## THE PROBLEM
Reproduce every row below word for word, changing nothing.

Stored items from a collection
********************
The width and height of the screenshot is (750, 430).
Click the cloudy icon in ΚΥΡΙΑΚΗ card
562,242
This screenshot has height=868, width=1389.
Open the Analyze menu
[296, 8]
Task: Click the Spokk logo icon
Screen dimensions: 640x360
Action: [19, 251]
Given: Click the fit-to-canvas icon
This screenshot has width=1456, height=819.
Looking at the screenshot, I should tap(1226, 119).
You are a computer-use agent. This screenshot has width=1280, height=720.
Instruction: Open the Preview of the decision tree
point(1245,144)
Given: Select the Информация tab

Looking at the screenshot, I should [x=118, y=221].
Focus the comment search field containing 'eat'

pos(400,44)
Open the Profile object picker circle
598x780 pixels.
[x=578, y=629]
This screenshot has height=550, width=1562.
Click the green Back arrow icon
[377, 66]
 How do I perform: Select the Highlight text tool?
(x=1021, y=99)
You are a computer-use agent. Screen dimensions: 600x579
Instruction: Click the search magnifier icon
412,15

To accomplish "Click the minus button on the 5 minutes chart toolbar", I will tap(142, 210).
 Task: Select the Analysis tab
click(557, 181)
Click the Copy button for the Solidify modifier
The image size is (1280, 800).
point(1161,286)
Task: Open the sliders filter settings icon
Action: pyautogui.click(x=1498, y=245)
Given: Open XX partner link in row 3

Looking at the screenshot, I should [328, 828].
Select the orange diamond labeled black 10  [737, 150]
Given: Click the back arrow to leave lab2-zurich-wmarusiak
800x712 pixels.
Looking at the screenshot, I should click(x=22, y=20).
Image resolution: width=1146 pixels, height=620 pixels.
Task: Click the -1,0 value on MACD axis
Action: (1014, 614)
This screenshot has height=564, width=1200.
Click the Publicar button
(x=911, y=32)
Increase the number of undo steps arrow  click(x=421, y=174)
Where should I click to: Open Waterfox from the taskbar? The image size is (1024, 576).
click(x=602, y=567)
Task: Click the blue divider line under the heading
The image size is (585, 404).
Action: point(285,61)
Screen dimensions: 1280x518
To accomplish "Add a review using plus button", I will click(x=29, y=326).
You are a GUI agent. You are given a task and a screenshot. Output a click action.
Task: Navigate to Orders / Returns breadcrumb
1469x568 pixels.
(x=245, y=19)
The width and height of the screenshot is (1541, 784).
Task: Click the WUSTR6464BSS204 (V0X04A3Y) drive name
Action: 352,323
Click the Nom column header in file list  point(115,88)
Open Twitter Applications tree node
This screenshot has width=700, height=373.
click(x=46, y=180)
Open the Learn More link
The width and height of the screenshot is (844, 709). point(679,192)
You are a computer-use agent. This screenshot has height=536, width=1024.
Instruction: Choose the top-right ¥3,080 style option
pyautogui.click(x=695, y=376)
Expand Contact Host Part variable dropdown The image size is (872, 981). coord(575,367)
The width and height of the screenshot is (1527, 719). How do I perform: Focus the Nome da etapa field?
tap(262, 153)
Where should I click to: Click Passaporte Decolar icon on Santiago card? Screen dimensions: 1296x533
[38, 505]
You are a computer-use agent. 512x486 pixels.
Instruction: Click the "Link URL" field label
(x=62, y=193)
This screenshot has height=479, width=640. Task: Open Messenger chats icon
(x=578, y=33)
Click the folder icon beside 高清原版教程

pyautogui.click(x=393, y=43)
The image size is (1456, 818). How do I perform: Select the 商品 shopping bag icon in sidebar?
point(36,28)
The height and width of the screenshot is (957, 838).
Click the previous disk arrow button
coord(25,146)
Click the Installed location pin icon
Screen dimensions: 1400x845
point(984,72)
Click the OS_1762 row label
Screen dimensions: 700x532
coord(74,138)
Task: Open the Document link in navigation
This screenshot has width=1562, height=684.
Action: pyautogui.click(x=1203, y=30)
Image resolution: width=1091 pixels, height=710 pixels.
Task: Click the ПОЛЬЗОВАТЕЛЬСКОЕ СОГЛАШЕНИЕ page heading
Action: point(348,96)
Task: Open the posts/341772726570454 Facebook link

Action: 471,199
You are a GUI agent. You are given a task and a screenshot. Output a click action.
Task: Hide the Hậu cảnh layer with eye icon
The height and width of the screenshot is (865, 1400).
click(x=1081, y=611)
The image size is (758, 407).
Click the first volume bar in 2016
********************
## THE ANSWER
The width and height of the screenshot is (750, 430).
Click the cloudy icon in ΚΥΡΙΑΚΗ card
562,242
This screenshot has height=868, width=1389.
Open the Analyze menu
[296, 8]
Task: Click the Spokk logo icon
Screen dimensions: 640x360
Action: [19, 251]
Given: Click the fit-to-canvas icon
This screenshot has width=1456, height=819.
Looking at the screenshot, I should tap(1226, 119).
You are a computer-use agent. This screenshot has width=1280, height=720.
Instruction: Open the Preview of the decision tree
point(1245,144)
Given: Select the Информация tab

Looking at the screenshot, I should [x=118, y=221].
Focus the comment search field containing 'eat'

pos(400,44)
Open the Profile object picker circle
598x780 pixels.
[x=578, y=629]
This screenshot has height=550, width=1562.
Click the green Back arrow icon
[377, 66]
 How do I perform: Select the Highlight text tool?
(x=1021, y=99)
You are a computer-use agent. Screen dimensions: 600x579
Instruction: Click the search magnifier icon
412,15

To accomplish "Click the minus button on the 5 minutes chart toolbar", I will tap(142, 210).
 Task: Select the Analysis tab
click(557, 181)
Click the Copy button for the Solidify modifier
The image size is (1280, 800).
point(1161,286)
Task: Open the sliders filter settings icon
Action: pyautogui.click(x=1498, y=245)
Given: Open XX partner link in row 3

Looking at the screenshot, I should [328, 828].
Select the orange diamond labeled black 10  [737, 150]
Given: Click the back arrow to leave lab2-zurich-wmarusiak
800x712 pixels.
Looking at the screenshot, I should click(x=22, y=20).
Image resolution: width=1146 pixels, height=620 pixels.
Task: Click the -1,0 value on MACD axis
Action: (1014, 614)
This screenshot has height=564, width=1200.
Click the Publicar button
(x=911, y=32)
Increase the number of undo steps arrow  click(x=421, y=174)
Where should I click to: Open Waterfox from the taskbar? The image size is (1024, 576).
click(x=602, y=567)
Task: Click the blue divider line under the heading
The image size is (585, 404).
Action: point(285,61)
Screen dimensions: 1280x518
To accomplish "Add a review using plus button", I will click(x=29, y=326).
You are a GUI agent. You are given a task and a screenshot. Output a click action.
Task: Navigate to Orders / Returns breadcrumb
1469x568 pixels.
(x=245, y=19)
The width and height of the screenshot is (1541, 784).
Task: Click the WUSTR6464BSS204 (V0X04A3Y) drive name
Action: 352,323
Click the Nom column header in file list  point(115,88)
Open Twitter Applications tree node
This screenshot has width=700, height=373.
click(x=46, y=180)
Open the Learn More link
The width and height of the screenshot is (844, 709). point(679,192)
You are a computer-use agent. This screenshot has height=536, width=1024.
Instruction: Choose the top-right ¥3,080 style option
pyautogui.click(x=695, y=376)
Expand Contact Host Part variable dropdown The image size is (872, 981). coord(575,367)
The width and height of the screenshot is (1527, 719). How do I perform: Focus the Nome da etapa field?
tap(262, 153)
Where should I click to: Click Passaporte Decolar icon on Santiago card? Screen dimensions: 1296x533
[38, 505]
You are a computer-use agent. 512x486 pixels.
Instruction: Click the "Link URL" field label
(x=62, y=193)
This screenshot has height=479, width=640. Task: Open Messenger chats icon
(x=578, y=33)
Click the folder icon beside 高清原版教程

pyautogui.click(x=393, y=43)
The image size is (1456, 818). How do I perform: Select the 商品 shopping bag icon in sidebar?
point(36,28)
The height and width of the screenshot is (957, 838).
Click the previous disk arrow button
coord(25,146)
Click the Installed location pin icon
Screen dimensions: 1400x845
point(984,72)
Click the OS_1762 row label
Screen dimensions: 700x532
coord(74,138)
Task: Open the Document link in navigation
This screenshot has width=1562, height=684.
Action: pyautogui.click(x=1203, y=30)
Image resolution: width=1091 pixels, height=710 pixels.
Task: Click the ПОЛЬЗОВАТЕЛЬСКОЕ СОГЛАШЕНИЕ page heading
Action: point(348,96)
Task: Open the posts/341772726570454 Facebook link

Action: 471,199
You are a GUI agent. You are given a task and a screenshot. Output a click action.
Task: Hide the Hậu cảnh layer with eye icon
The height and width of the screenshot is (865, 1400).
click(x=1081, y=611)
The image size is (758, 407).
Click the first volume bar in 2016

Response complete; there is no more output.